27

Here on SO people sometimes say something like "you cannot parse X with regular expressions, because X is not a regular language". From my understanding however, modern regular expressions engines can match more than just regular languages in Chomsky's sense. My questions:

given a regular expression engine that supports

  • backreferences
  • lookaround assertions of unlimited width
  • recursion, like (?R)

what kind of languages can it parse? Can it parse any context-free language, and if not, what would be the counterexample?

(To be precise, by "parse" I mean "build a single regular expression that would accept all strings generated by the grammar X and reject all other strings").

Add.: I'm particularly interested to see an example of a context-free language that modern regex engines (Perl, Net, python regex module) would be unable to parse.

georg
  • 211,518
  • 52
  • 313
  • 390
  • The thing with regex is that, it can be very precise or very loose, but hard to make it behave "just right". This is the case with street HTML, where there are invalid open or close tag. – nhahtdh Jul 03 '12 at 07:57
  • 6
    This may be better of on [cs.SE]. By the way, regexps are no grammars; different formalism. – Raphael Jul 03 '12 at 14:29
  • 3
    A recent article on the subject is: [The true power of regular expressions](http://nikic.github.com/2012/06/15/The-true-power-of-regular-expressions.html) - It's an interesting read, and I think it answers your questions with good examples. – Kobi Jul 07 '12 at 12:37
  • @Kobi: Bingo! That post is exactly what I was looking for.
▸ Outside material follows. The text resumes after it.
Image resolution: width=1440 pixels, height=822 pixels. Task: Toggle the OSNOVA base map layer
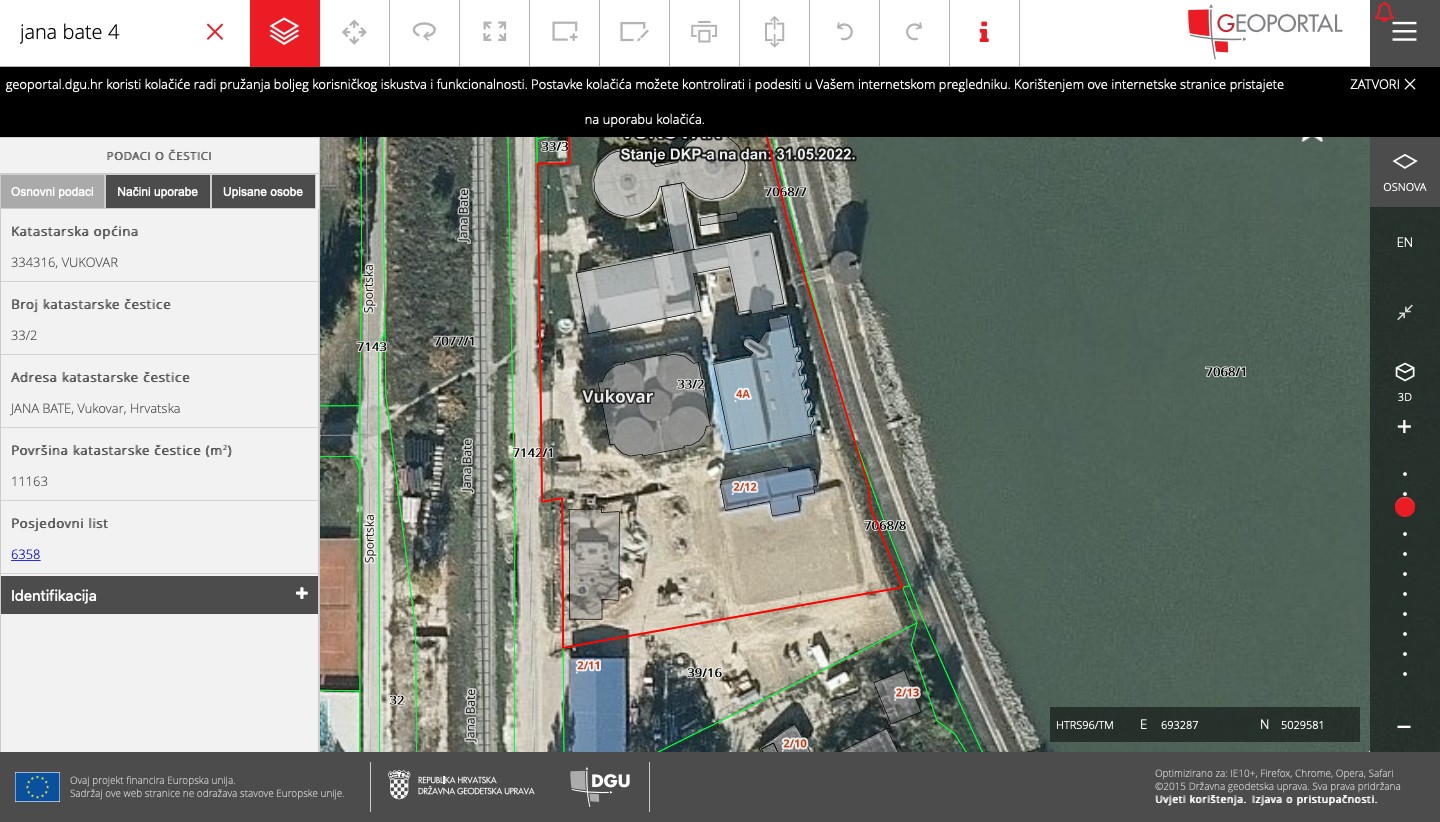1404,171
Can you make your comment an answer so I can accept it? – georg Jul 08 '12 at 05:00

3 Answers3

20

I recently wrote a rather long article on this topic: The true power of regular expressions.

To summarize:

  • Regular expressions with support for recursive subpattern references can match all context-free languages (e.g a^n b^n).
  • Regular expressions with lookaround assertions and subpattern references can match at least some context-sensitive languages (e.g. ww and a^n b^n c^n).
  • If the assertions have unlimited width (as you say), then all context-sensitive grammars can be matched. I don't know any regex flavor though that does not have fixed-width restrictions on lookbehind (and at the same time supports subpattern references).
  • Regular expressions with backreferences are NP-complete, so any other NP problem can be solved using regular expressions (after applying a polynomial-time transformation).

Some examples:

  • Matching the context-free language {a^n b^n, n>0}:

    /^(a(?1)?b)$/
    # or
    /^ (?: a (?= a* (\1?+ b) ) )+ \1 $/x
    
  • Matching the context-sensitive language {a^n b^n c^n, n>0}:

    /^
        (?=(a(?-1)?b)c)
        a+(b(?-1)?c)
    $/x
    # or
    /^ (?: a (?= a* (\1?+ b) b* (\2?+ c) ) )+ \1 \2 $/x
    
NikiC
  • 100,734
  • 37
  • 191
  • 225
  • 1
    Thanks! This is what I was looking for. [regex](http://pypi.python.org/pypi/regex/) module for python supports lookbehinds with groups and of unlimited length. – georg Jul 08 '12 at 11:20
  • I think that a distinction should be made between accepting (recognizing) and parsing. IMHO, parsing (from Latin pars, part) should mean to resolve into all component parts, i.e., to make them all available (e.g., in a parse tree). This is something that no regex engine (that I know, at least) is able to do - or am I wrong? – Walter Tross Jul 08 '12 at 11:44
  • @WalterTross Yes, you are right. I replaced "parse" with "match" in my answer :) – NikiC Jul 08 '12 at 12:19
  • @thg435 That looks interesting. Has a feature set similar to PCRE, but the variable-width lookbehind assertions are really something I haven't see before. Very nice! – NikiC Jul 08 '12 at 12:23
  • .NET has no limit on backreferences and supports subpattern references. It is the only flavor with this capability that I am aware of. – JDB Feb 06 '13 at 13:38
  • Great, great answer! But you should probably mention that this example need PCRE (http://www.pcre.org/), so one should use pcregrep and it does not work for example with grep or egrep on the command line. – leo Mar 22 '13 at 09:30
  • Accord to [these answers](http://stackoverflow.com/questions/2974210) lookarounds do not add any power to the language. – BlueRaja - Danny Pflughoeft Jun 13 '13 at 21:48
  • 1
    @BlueRaja These answers are written under the assumption that you are adding *only* lookahead to a regular language. They do not cover whether lookahead makes the language more powerful if it already supports subpattern references. I'm pretty sure it does, because the ability to inspect context is what distinguishes context-free and context-sensitive languages. – NikiC Jun 14 '13 at 08:13
  • Ah, ok thanks, +1 to you. Also, to anyone wondering what the difference between a "backreference" `\1` and a "subpattern reference" `(?1)` is *(Most sites seem to mix the two terms)*, see [here](https://developer.gnome.org/glib/2.28/glib-regex-syntax.html#id394261). – BlueRaja - Danny Pflughoeft Jun 14 '13 at 16:32
9

Modern regex engines can certainly parse a bigger set of languages than the regular languages set. So said, none of the four classic Chomsky sets are exactly recognized by regexes. All regular languages are clearly recognized by regexes. There are some classic context-free languages that cannot be recognized by regexes, such as the balanced parenthesis language a^n b^n, unless backreferences with counting are available. However, a regex can parse the language ww which is context-sensitive.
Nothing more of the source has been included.